The music world in India was graced by the presence of 6 Pack Band, India’s first transgender pop music group. The group was curated by music director, Shamir Tandon and has created original songs along with covering popular songs such as Happy by Pharrell Williams. Bollywood celebrities such as Hrithik Roshan, Salman Khan, Anuskha Sharma and Sonu Nigam have all lent their support, presence and voice to some of the band’s songs, most notably, Sonu Nigam.
“I felt very happy singing with them. They were singing my songs all the time, they have a very good vibe. I really enjoyed their innocence and child-like energy,” the singer told reporters.

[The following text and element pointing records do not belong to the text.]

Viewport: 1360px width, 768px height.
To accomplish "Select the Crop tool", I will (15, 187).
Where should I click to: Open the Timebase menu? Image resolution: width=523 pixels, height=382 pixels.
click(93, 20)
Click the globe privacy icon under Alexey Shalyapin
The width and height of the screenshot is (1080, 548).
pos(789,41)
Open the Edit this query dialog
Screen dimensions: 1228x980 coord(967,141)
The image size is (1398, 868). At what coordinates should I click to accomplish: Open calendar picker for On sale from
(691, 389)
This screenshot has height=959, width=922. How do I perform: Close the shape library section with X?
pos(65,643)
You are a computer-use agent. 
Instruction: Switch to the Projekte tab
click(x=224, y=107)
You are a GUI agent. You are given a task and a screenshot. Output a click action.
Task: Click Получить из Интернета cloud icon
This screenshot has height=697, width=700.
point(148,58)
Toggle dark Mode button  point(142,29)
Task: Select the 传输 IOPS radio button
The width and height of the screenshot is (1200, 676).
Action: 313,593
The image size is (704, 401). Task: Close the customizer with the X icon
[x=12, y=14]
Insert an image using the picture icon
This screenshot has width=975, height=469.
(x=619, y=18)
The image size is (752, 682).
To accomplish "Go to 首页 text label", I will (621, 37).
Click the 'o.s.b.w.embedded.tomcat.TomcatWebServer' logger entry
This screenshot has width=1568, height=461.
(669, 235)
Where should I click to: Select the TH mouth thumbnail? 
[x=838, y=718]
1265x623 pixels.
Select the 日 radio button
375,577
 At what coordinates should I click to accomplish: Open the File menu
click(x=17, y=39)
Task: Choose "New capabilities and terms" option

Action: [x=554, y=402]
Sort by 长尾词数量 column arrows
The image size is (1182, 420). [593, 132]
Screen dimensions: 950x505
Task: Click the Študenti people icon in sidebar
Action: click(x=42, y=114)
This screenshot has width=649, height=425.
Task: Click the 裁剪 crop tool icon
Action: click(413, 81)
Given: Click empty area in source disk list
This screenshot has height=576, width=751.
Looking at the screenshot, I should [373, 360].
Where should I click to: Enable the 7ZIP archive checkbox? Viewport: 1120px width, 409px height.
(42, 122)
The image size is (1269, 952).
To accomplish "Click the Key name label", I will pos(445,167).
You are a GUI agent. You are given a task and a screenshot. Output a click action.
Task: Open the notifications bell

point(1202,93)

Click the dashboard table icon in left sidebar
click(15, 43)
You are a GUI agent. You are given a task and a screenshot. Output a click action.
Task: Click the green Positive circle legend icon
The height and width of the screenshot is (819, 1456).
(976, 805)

I believe that these milestones, as small or big they may be, are very significant to impact the public consciousness in India and Pakistan. By doing so, it will help normalise the Trans community in the eyes of society. The persecution that activists earlier alluded to stems from clinging to parochial religious values and not fully understanding who transgender individuals are, causing intense trepidation in society. Visibility is crucial, so that what is considered unique before will be commonplace now. A constructive patient dialogue is the key to open one’s mind and develop large-hearted attitudes to each other. Being able to have an elaborate party in one city to a wedding in a particular suburb, to walking the ramp wearing designer clothing, to having a meaningful, non-stereotypical role in a TV drama or movie, all for the cause of constitute progress.
I feel strongly in the age we are all living in where it is so imperative to be cognisant of people who are different than us. They may be immigrants, refugees, practice different religions, and have different sexual orientations or gender identities, but above else, they are human beings who deserve to be treated with love, kindness and dignity. It is up to this generation of people to uphold these beliefs, share them and have zero tolerance for any hateful or inflammatory rhetoric.